▶ _QUESTIONS TO ANSWER_
1. Summarize the piece on Lynette Roberts in two sentences.
2. Reproduce word for word the portion of the piece on Lynette Roberts between "Patrick McGuinness, who" and "myth and legend.", inclusive.

▶ _READING PASSAGE_
The Greatest English Poet You Haven’t Heard Of?

Bw_lynettebylewis

Daniel Westover takes a stab:
In my estimation, the most neglected “great” poet of the twentieth century is Lynette Roberts (1909-1995), a wonderful, difficult poet who was born in Argentina to parents of Welsh extraction, moved to London as a Spanish-speaking child, and lived in Wales as an adult. Her work was championed by Edith Sitwell and Dylan Thomas, who was best man at her wedding. T. S. Eliot thought she was a tremendous writer, and he published both of her volumes at Faber. Wyndham Lewis (of BLAST fame) championed her work and sketched [the above] image of her. Like the work of most Modernist poets with experimental inclinations, Roberts’s work is uneven, but in the words of Robert Graves, who called her “one of the few true poets now writing,” “her best is the best.”
Patrick McGuinness, who has done yeoman's work in bringing Roberts' opus back into the light, calls her poetry "radically modern, almost futuristic":
Roberts's work stands out for its originality of conception, its bold and experimental use of language, and for its conviction that the present is as dramatic, extreme and finally as heroic as anything to be found in the world of myth and legend.
Ange Mlinko has written a cantata for her.

▶ _SUPPLIED ENTRIES_
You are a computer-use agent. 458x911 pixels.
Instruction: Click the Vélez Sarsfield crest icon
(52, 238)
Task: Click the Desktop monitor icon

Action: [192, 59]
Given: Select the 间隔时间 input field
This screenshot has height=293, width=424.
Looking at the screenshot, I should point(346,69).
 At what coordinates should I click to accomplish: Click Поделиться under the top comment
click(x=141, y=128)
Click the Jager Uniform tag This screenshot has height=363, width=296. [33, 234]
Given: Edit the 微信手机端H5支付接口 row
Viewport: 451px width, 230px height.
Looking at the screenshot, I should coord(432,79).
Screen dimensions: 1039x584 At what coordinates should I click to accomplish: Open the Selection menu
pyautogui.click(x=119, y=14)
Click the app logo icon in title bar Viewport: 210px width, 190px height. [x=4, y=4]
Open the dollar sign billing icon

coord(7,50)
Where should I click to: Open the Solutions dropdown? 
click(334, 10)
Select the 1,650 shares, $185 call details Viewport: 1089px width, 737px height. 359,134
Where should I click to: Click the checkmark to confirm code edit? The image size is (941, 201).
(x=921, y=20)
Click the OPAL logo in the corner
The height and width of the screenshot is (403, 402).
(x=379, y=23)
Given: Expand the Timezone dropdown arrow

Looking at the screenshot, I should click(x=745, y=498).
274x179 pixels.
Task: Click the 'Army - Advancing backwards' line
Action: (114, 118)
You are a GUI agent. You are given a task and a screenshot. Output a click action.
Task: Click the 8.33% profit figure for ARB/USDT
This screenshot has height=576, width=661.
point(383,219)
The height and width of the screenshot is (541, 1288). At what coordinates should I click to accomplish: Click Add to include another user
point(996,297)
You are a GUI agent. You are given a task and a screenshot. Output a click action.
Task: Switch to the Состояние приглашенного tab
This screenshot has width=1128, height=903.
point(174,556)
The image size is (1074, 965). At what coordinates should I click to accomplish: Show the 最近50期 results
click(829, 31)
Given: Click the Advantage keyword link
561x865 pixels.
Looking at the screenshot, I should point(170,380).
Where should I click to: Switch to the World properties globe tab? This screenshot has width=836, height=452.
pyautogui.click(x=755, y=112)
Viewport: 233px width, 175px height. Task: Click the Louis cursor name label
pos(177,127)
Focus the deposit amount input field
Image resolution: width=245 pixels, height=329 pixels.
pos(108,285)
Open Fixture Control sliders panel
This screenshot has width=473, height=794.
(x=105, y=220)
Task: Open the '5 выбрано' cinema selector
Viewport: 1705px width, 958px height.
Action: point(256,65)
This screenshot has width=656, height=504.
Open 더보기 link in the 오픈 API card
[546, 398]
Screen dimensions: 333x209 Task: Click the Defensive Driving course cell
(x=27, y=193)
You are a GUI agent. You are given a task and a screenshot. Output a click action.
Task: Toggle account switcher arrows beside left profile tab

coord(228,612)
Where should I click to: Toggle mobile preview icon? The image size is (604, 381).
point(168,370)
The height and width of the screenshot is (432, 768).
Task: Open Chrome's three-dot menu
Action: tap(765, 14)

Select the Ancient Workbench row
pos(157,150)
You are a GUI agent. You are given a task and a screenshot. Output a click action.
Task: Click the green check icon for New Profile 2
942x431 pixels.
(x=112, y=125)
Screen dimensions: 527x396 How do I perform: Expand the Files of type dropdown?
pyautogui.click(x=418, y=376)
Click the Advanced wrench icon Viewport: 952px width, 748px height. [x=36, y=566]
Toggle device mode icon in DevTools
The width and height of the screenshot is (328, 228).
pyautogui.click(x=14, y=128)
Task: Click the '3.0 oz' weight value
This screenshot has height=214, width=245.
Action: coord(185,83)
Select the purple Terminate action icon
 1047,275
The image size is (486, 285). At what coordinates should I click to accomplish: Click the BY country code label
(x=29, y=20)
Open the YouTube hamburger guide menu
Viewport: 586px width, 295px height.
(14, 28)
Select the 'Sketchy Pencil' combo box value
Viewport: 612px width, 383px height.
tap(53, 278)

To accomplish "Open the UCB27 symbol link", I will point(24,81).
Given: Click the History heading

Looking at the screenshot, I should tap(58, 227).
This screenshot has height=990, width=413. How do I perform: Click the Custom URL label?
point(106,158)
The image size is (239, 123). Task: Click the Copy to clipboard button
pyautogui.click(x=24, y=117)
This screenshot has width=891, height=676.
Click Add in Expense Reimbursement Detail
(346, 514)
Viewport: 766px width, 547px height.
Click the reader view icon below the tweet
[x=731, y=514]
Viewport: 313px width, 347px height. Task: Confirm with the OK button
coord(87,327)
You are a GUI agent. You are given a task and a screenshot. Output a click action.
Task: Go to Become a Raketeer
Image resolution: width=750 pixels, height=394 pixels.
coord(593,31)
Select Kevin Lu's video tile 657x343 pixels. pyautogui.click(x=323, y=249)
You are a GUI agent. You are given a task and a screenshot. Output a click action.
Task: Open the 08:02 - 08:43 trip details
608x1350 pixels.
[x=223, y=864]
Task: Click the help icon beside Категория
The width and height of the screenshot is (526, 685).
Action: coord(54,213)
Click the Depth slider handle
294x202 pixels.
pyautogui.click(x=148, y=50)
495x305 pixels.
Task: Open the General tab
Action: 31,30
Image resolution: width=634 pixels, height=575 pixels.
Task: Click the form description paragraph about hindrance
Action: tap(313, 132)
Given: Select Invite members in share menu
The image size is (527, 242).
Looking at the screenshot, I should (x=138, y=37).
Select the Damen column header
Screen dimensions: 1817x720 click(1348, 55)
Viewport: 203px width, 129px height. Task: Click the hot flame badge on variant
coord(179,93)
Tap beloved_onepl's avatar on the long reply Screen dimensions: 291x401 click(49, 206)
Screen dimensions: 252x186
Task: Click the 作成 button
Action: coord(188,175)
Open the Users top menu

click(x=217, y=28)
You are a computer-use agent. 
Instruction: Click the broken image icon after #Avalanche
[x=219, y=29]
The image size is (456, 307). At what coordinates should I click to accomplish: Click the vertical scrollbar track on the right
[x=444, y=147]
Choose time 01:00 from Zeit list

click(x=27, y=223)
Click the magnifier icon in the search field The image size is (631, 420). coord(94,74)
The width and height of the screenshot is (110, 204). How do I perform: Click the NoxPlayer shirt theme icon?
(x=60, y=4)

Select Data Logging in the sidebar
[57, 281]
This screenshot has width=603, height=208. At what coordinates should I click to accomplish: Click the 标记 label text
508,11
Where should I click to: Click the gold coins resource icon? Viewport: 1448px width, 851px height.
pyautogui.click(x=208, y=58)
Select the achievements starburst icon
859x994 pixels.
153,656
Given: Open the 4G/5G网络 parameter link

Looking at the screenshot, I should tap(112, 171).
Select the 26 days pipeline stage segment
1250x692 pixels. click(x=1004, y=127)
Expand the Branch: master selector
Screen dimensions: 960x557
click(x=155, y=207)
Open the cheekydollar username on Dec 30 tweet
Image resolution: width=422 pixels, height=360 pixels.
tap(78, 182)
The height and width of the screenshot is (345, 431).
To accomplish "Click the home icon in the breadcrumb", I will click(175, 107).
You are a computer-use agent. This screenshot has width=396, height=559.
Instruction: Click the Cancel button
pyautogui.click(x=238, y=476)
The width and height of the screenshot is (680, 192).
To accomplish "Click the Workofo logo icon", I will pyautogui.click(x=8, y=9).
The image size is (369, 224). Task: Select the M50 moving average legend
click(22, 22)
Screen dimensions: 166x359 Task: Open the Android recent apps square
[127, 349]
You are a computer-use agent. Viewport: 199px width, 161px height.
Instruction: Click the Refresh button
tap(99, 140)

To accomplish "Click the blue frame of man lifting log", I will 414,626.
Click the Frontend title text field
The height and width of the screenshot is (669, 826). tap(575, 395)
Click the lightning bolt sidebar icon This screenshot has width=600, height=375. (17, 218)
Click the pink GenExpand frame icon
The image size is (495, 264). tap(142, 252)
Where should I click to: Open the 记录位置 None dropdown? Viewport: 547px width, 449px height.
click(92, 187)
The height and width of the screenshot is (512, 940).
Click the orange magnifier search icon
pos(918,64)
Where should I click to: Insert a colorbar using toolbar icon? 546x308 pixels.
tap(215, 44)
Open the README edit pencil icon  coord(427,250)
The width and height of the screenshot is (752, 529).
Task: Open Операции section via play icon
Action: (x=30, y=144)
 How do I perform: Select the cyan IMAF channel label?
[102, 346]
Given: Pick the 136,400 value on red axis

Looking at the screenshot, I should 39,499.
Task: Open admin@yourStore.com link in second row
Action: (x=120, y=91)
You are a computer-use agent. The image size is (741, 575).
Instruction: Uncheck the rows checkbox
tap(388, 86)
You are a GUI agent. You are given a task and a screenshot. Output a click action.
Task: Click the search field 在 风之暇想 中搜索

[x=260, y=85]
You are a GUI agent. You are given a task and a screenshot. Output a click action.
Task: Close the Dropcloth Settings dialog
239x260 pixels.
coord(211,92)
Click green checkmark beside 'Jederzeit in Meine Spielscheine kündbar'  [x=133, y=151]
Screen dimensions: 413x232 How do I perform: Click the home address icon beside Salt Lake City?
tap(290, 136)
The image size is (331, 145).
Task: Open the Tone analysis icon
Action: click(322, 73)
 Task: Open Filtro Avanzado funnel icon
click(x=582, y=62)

▶ _RESULTS FOR EACH TASK_
1. Daniel Westover calls Lynette Roberts (1909-1995) the most neglected "great" poet of the twentieth century, noting that she was born in Argentina to parents of Welsh extraction and that Edith Sitwell, Dylan Thomas, T. S. Eliot, Wyndham Lewis and Robert Graves all championed or praised her work. Patrick McGuinness, who has helped bring her work back into the light, calls her poetry "radically modern, almost futuristic" and notes its originality and its bold, experimental use of language.

2.
Patrick McGuinness, who has done yeoman's work in bringing Roberts' opus back into the light, calls her poetry "radically modern, almost futuristic":
Roberts's work stands out for its originality of conception, its bold and experimental use of language, and for its conviction that the present is as dramatic, extreme and finally as heroic as anything to be found in the world of myth and legend.